Guangya Zhang - One of the best experts on this subject based on the ideXlab platform.

  • Predicting the cofactors of oxidoreductases based on Amino Acid Composition distribution and Chou's amphiphilic pseudo-Amino Acid Composition.
    Journal of theoretical biology, 2008
    Co-Authors: Guangya Zhang, Baishan Fang
    Abstract:

    Predicting the cofactors of oxidoreductases plays an important role in inferring their catalytic mechanism. Feature extraction is a critical part in the prediction systems, requiring raw sequence data to be transformed into appropriate numerical feature vectors while minimizing information loss. In this paper, we present an Amino Acid Composition distribution method for extracting useful features from primary sequence, and the k-nearest neighbor was used as the classifier. The overall prediction accuracy evaluated by the 10-fold cross-validation reached 90.74%. Comparing our method with other eight feature extraction methods, the improvement of the overall prediction accuracy ranged from 3.49% to 15.74%. Our experimental results confirm that the method we proposed is very useful and may be used for other bioinformatical predictions. Interestingly, when features extracted by our method and Chou's amphiphilic pseudo-Amino Acid Composition were combined, the overall accuracy could reach 92.53%.

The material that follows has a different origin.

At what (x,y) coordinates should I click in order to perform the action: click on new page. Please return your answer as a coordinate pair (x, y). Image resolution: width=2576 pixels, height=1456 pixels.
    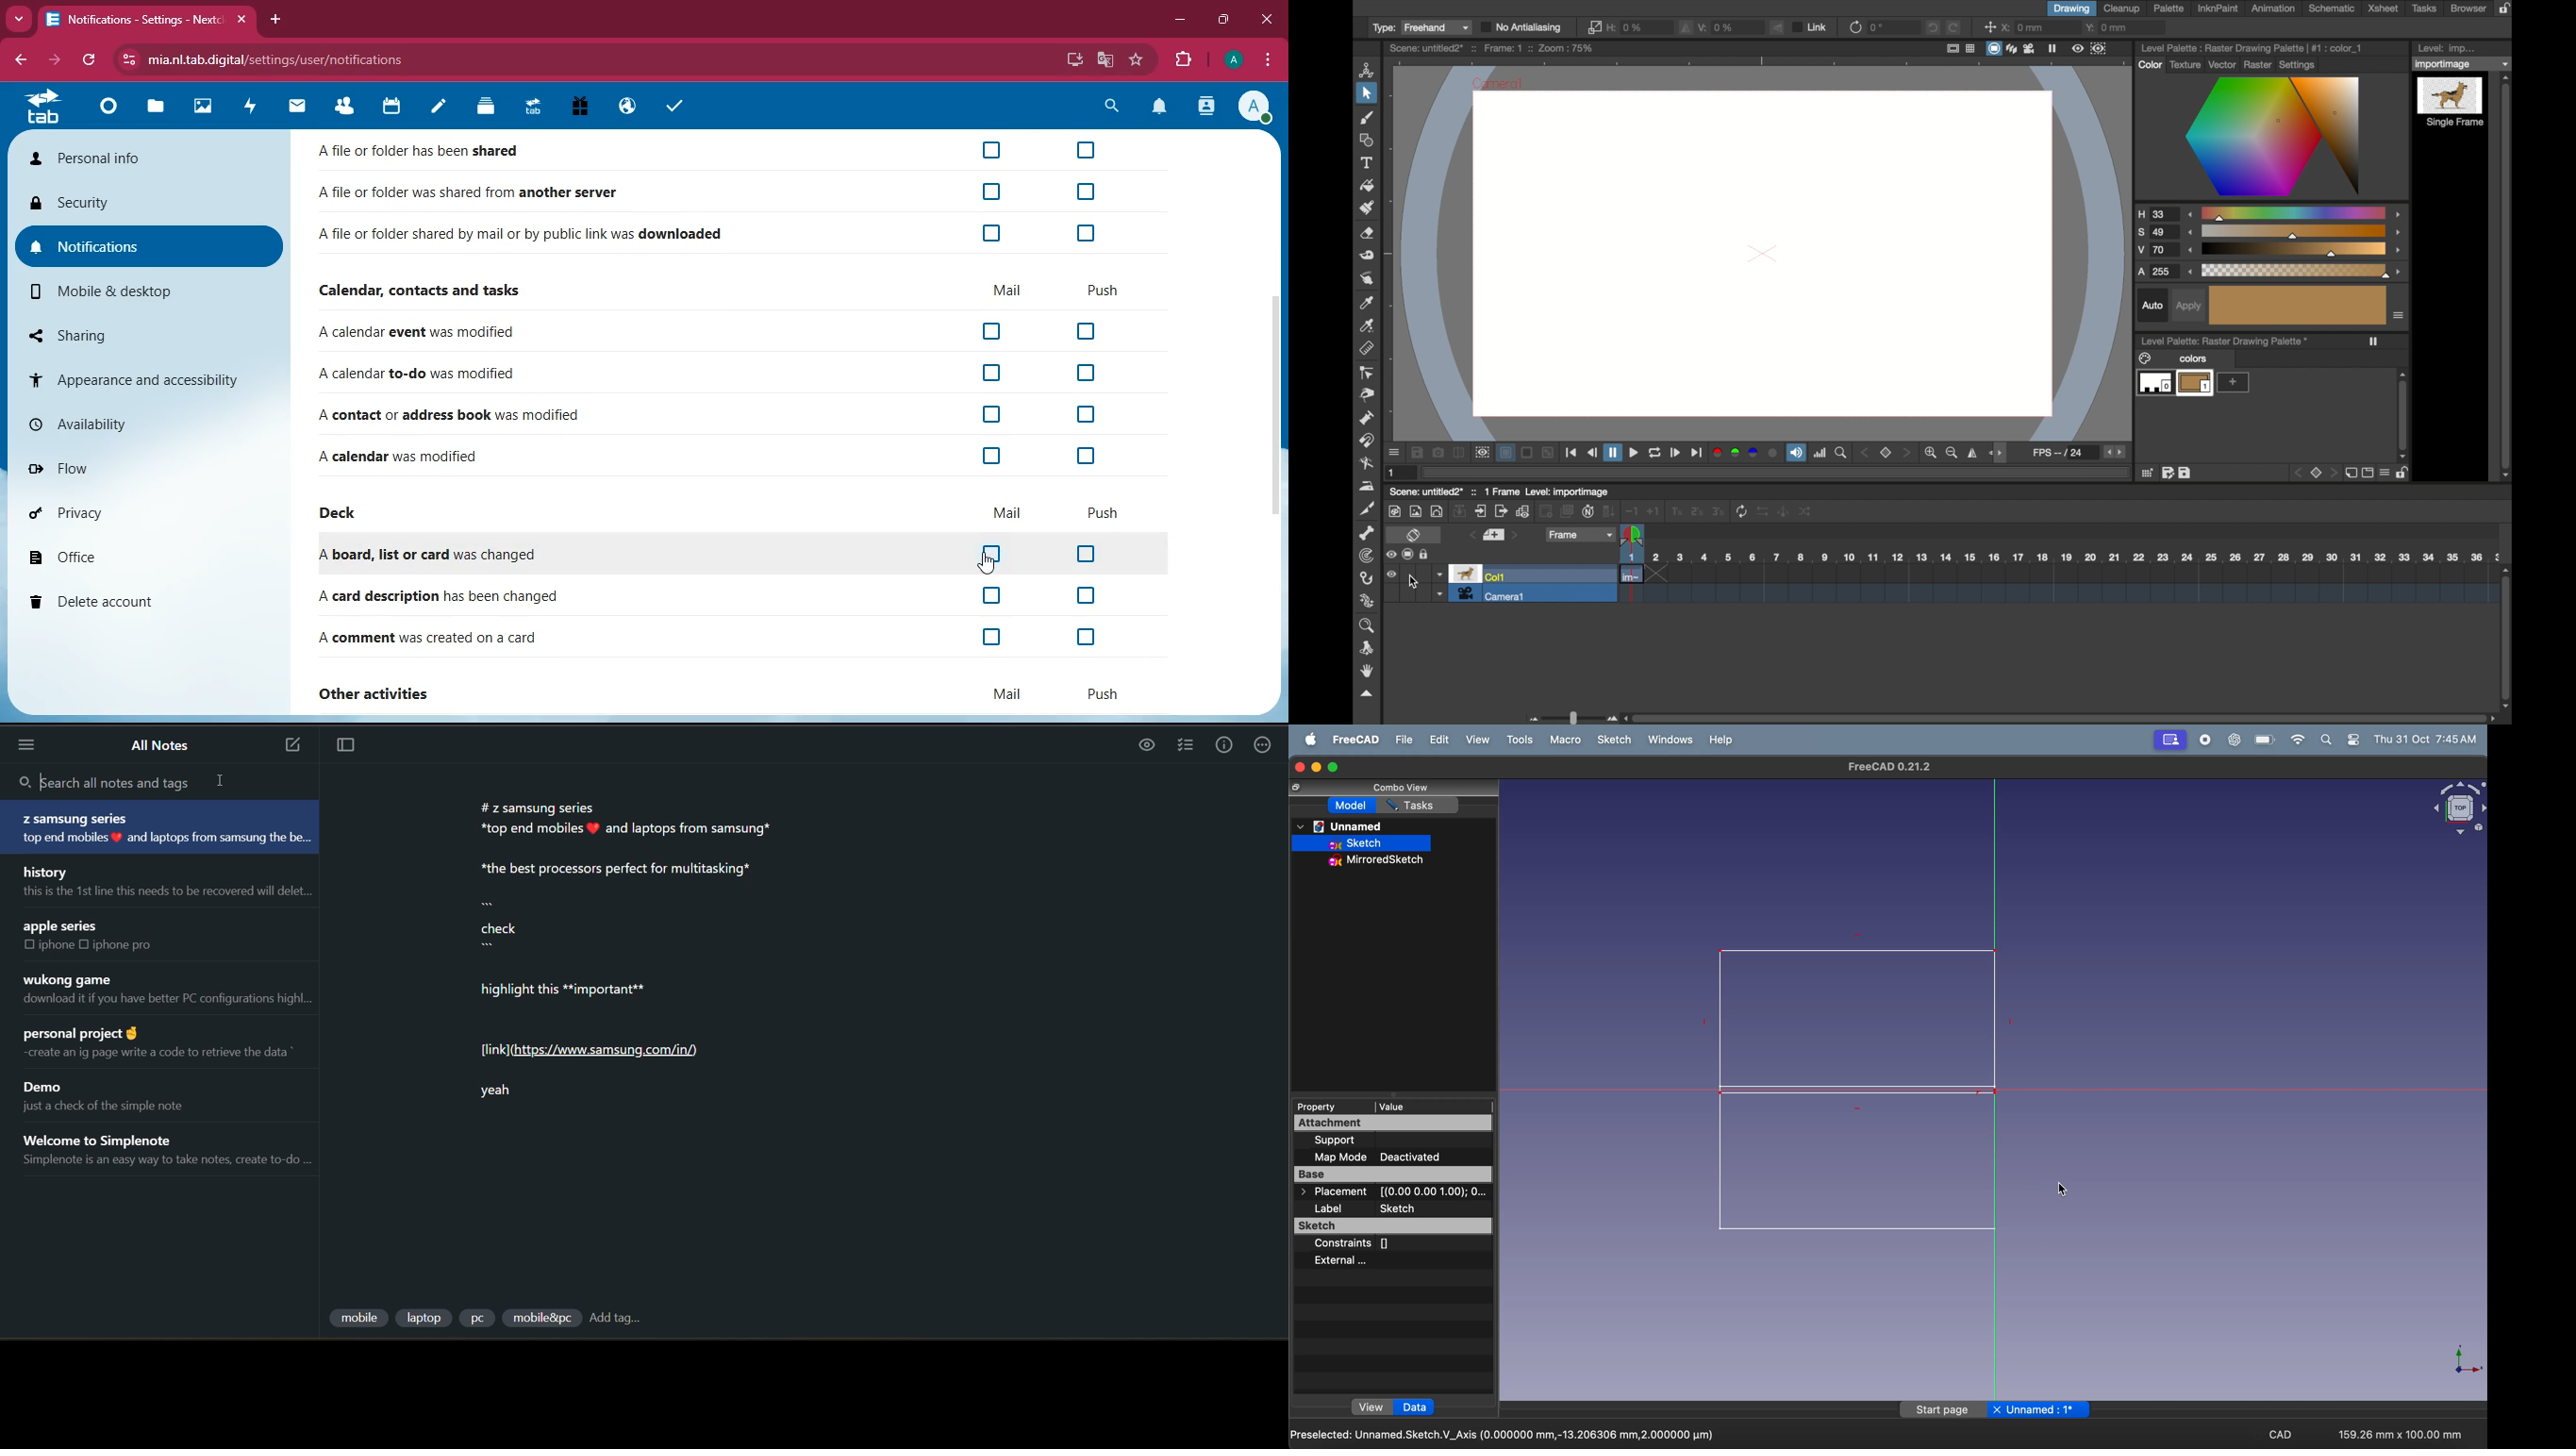
    Looking at the image, I should click on (2350, 472).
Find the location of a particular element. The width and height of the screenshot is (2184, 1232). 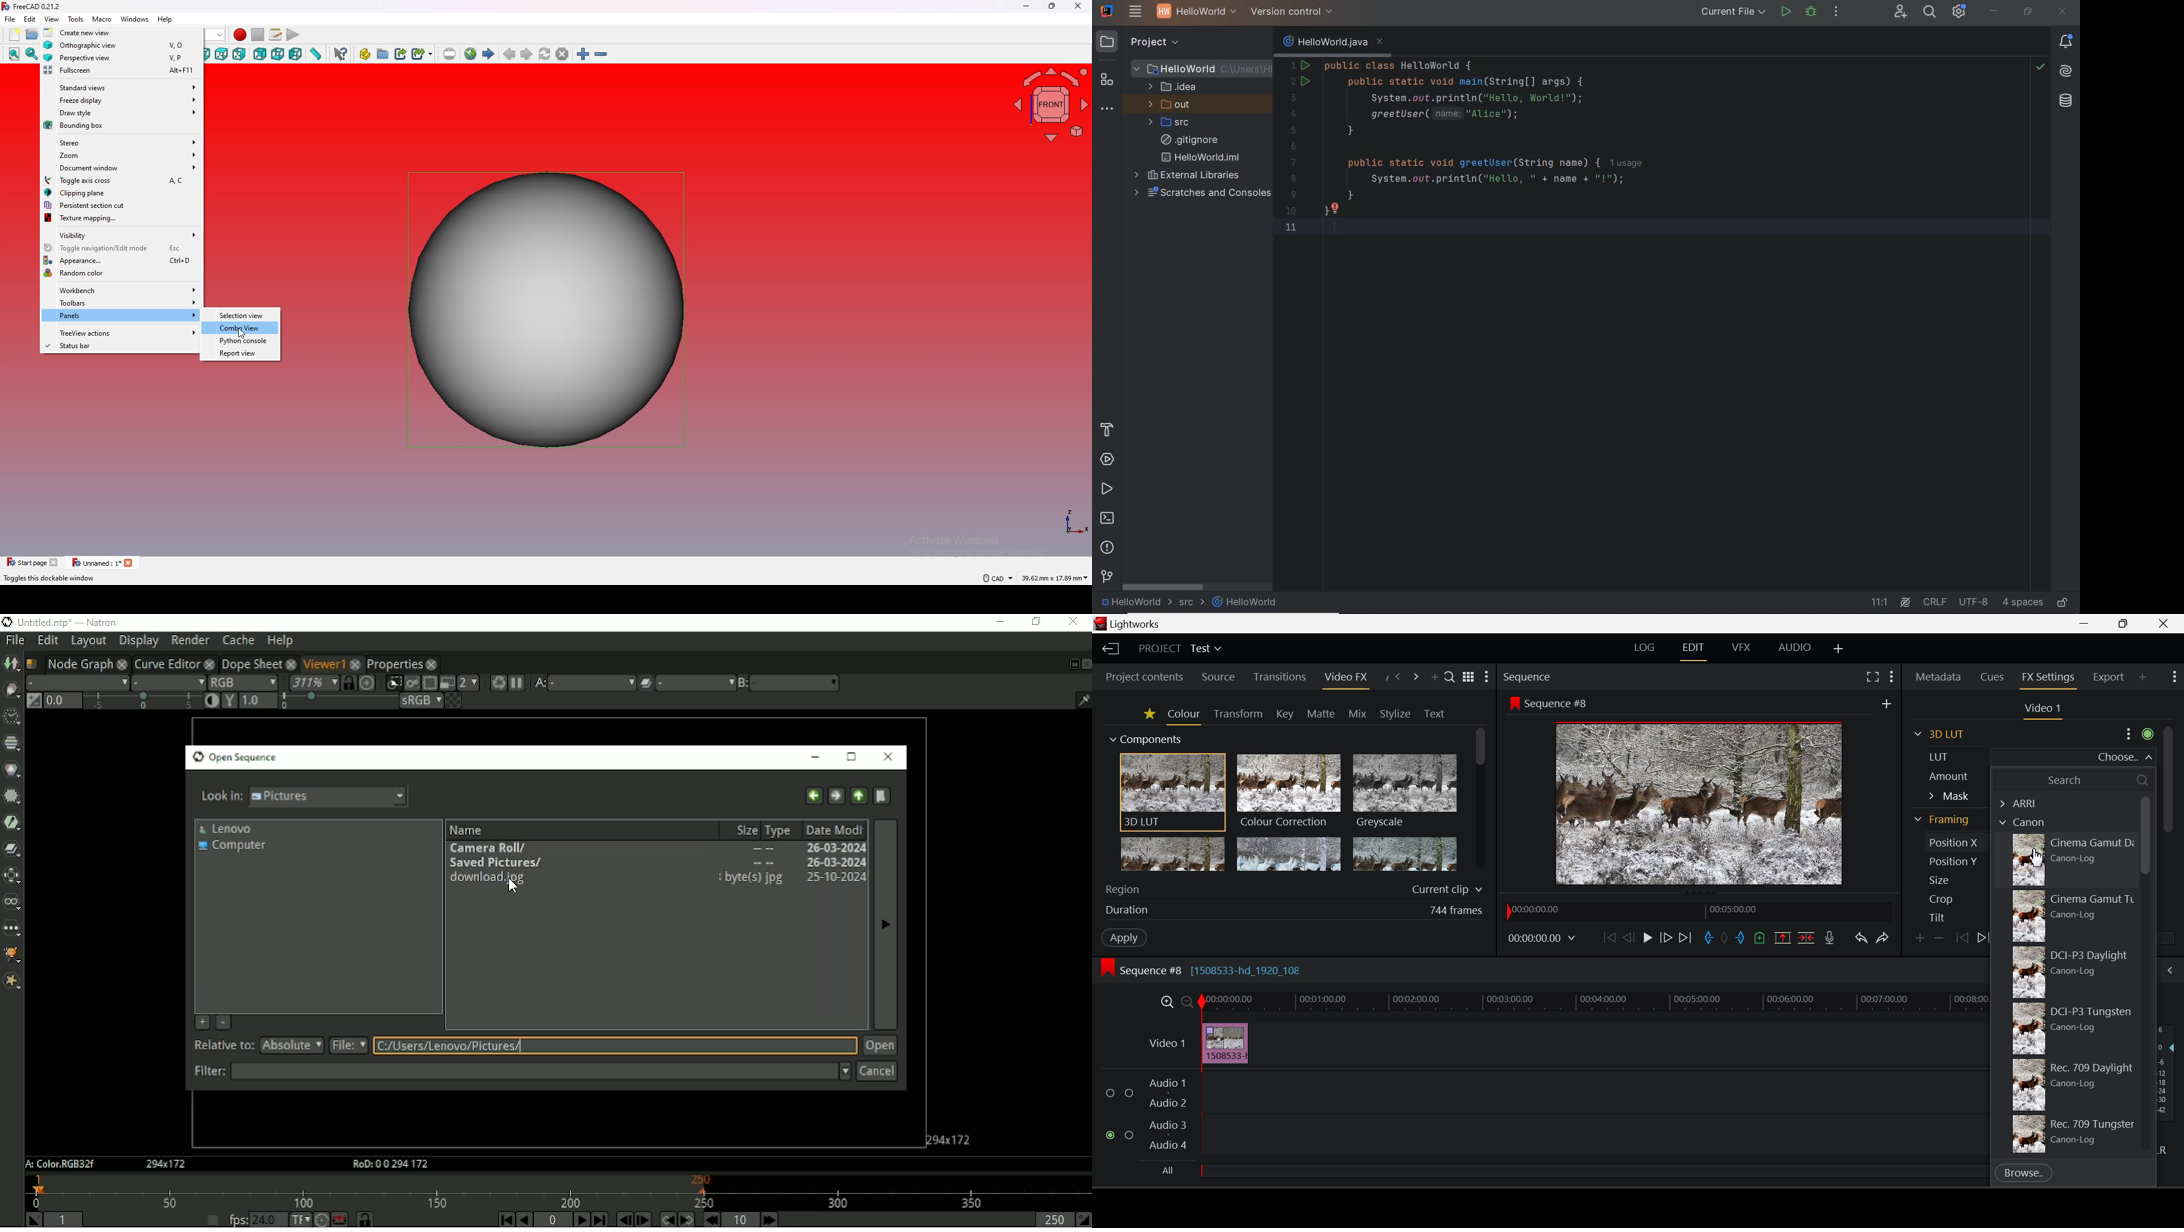

Audio Input Checkbox is located at coordinates (1130, 1093).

  • Predicting the cofactors of oxidoreductases by the modified pseudo-Amino Acid Composition
    Sheng wu gong cheng xue bao = Chinese journal of biotechnology, 2008
    Co-Authors: Guangya Zhang, Baishan Fang
    Abstract:

    Types of cofactor independency for newly found oxidoreductases sequences are usually determined by experimental analysis. These experimental methods are both time-consuming and costly. With the explosion of oxidoreductases sequences entering into the databanks, it is highly desirable to explore the feasibility of selectively classifying newly found oxidoreductases into their respective cofactor independency classes by means of an automated method. In this study, we proposed a modified Chou's pseudo-Amino Acid Composition method to extract features from sequences and the k-nearest neighbor was used as the classifier, and the results were very encouraging. When lambda = 48, w = 0.1, the areas under the ROC curve of k-nearest neighbor in 10-fold cross-validation was 0.9536; and the success rate was 92.0%, which was 3.5% higher than that of pseudo-Amino Acid Composition. It was also better than all the other 7 feature extraction methods. Our results showed that predicting the cofactors of oxidoreductases was feasible and the modified pseudo-Amino Acid Composition method may be a useful method for extracting features from protein sequences.